▶ [Work instruction]:
Give the records again exactly, with every character kept.

▶ [Information shown]:

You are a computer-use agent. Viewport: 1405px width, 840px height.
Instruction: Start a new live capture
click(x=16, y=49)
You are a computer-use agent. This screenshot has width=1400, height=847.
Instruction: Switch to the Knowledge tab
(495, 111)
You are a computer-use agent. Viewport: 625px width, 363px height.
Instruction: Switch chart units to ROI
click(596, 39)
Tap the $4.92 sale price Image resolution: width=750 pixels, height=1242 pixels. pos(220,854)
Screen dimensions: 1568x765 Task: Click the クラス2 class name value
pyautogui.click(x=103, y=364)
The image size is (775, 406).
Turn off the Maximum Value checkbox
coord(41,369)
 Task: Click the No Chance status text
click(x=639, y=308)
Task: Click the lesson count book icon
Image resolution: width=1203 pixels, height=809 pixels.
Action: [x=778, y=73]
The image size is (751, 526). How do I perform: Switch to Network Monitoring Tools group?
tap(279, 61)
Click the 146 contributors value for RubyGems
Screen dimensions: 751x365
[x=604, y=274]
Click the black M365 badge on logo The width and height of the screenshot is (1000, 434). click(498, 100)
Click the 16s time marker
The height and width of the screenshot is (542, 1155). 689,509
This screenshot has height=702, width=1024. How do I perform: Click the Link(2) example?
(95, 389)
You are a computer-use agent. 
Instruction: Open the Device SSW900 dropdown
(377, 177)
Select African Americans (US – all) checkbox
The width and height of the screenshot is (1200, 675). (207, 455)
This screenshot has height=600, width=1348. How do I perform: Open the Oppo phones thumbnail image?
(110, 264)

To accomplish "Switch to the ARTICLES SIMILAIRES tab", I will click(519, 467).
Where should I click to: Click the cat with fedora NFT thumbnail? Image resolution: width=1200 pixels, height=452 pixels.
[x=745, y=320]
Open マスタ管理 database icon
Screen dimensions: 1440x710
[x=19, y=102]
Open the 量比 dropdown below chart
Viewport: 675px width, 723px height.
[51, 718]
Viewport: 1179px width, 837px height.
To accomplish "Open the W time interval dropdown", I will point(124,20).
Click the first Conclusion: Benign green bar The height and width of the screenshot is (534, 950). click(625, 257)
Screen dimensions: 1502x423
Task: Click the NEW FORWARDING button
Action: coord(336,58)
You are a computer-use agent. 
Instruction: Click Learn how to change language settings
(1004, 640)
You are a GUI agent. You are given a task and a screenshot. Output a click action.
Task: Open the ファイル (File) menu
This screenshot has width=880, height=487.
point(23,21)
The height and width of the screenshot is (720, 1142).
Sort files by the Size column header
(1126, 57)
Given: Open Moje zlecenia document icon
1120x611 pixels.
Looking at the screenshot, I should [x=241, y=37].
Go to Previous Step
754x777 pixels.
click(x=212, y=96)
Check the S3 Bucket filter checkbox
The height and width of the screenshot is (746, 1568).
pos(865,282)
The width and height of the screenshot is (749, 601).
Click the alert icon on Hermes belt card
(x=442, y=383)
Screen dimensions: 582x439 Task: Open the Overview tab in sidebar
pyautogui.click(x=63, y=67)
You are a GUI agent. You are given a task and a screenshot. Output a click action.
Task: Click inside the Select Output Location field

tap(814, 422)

▶ [Output of the exercise]:
You are a computer-use agent. Viewport: 1405px width, 840px height.
Instruction: Start a new live capture
click(x=16, y=49)
You are a computer-use agent. This screenshot has width=1400, height=847.
Instruction: Switch to the Knowledge tab
(495, 111)
You are a computer-use agent. Viewport: 625px width, 363px height.
Instruction: Switch chart units to ROI
click(596, 39)
Tap the $4.92 sale price Image resolution: width=750 pixels, height=1242 pixels. pos(220,854)
Screen dimensions: 1568x765 Task: Click the クラス2 class name value
pyautogui.click(x=103, y=364)
The image size is (775, 406).
Turn off the Maximum Value checkbox
coord(41,369)
 Task: Click the No Chance status text
click(x=639, y=308)
Task: Click the lesson count book icon
Image resolution: width=1203 pixels, height=809 pixels.
Action: [x=778, y=73]
The image size is (751, 526). How do I perform: Switch to Network Monitoring Tools group?
tap(279, 61)
Click the 146 contributors value for RubyGems
Screen dimensions: 751x365
[x=604, y=274]
Click the black M365 badge on logo The width and height of the screenshot is (1000, 434). click(498, 100)
Click the 16s time marker
The height and width of the screenshot is (542, 1155). 689,509
This screenshot has height=702, width=1024. How do I perform: Click the Link(2) example?
(95, 389)
You are a computer-use agent. 
Instruction: Open the Device SSW900 dropdown
(377, 177)
Select African Americans (US – all) checkbox
The width and height of the screenshot is (1200, 675). (207, 455)
This screenshot has height=600, width=1348. How do I perform: Open the Oppo phones thumbnail image?
(110, 264)

To accomplish "Switch to the ARTICLES SIMILAIRES tab", I will click(519, 467).
Where should I click to: Click the cat with fedora NFT thumbnail? Image resolution: width=1200 pixels, height=452 pixels.
[x=745, y=320]
Open マスタ管理 database icon
Screen dimensions: 1440x710
[x=19, y=102]
Open the 量比 dropdown below chart
Viewport: 675px width, 723px height.
[51, 718]
Viewport: 1179px width, 837px height.
To accomplish "Open the W time interval dropdown", I will point(124,20).
Click the first Conclusion: Benign green bar The height and width of the screenshot is (534, 950). click(625, 257)
Screen dimensions: 1502x423
Task: Click the NEW FORWARDING button
Action: coord(336,58)
You are a computer-use agent. 
Instruction: Click Learn how to change language settings
(1004, 640)
You are a GUI agent. You are given a task and a screenshot. Output a click action.
Task: Open the ファイル (File) menu
This screenshot has width=880, height=487.
point(23,21)
The height and width of the screenshot is (720, 1142).
Sort files by the Size column header
(1126, 57)
Given: Open Moje zlecenia document icon
1120x611 pixels.
Looking at the screenshot, I should [x=241, y=37].
Go to Previous Step
754x777 pixels.
click(x=212, y=96)
Check the S3 Bucket filter checkbox
The height and width of the screenshot is (746, 1568).
pos(865,282)
The width and height of the screenshot is (749, 601).
Click the alert icon on Hermes belt card
(x=442, y=383)
Screen dimensions: 582x439 Task: Open the Overview tab in sidebar
pyautogui.click(x=63, y=67)
You are a GUI agent. You are given a task and a screenshot. Output a click action.
Task: Click inside the Select Output Location field

tap(814, 422)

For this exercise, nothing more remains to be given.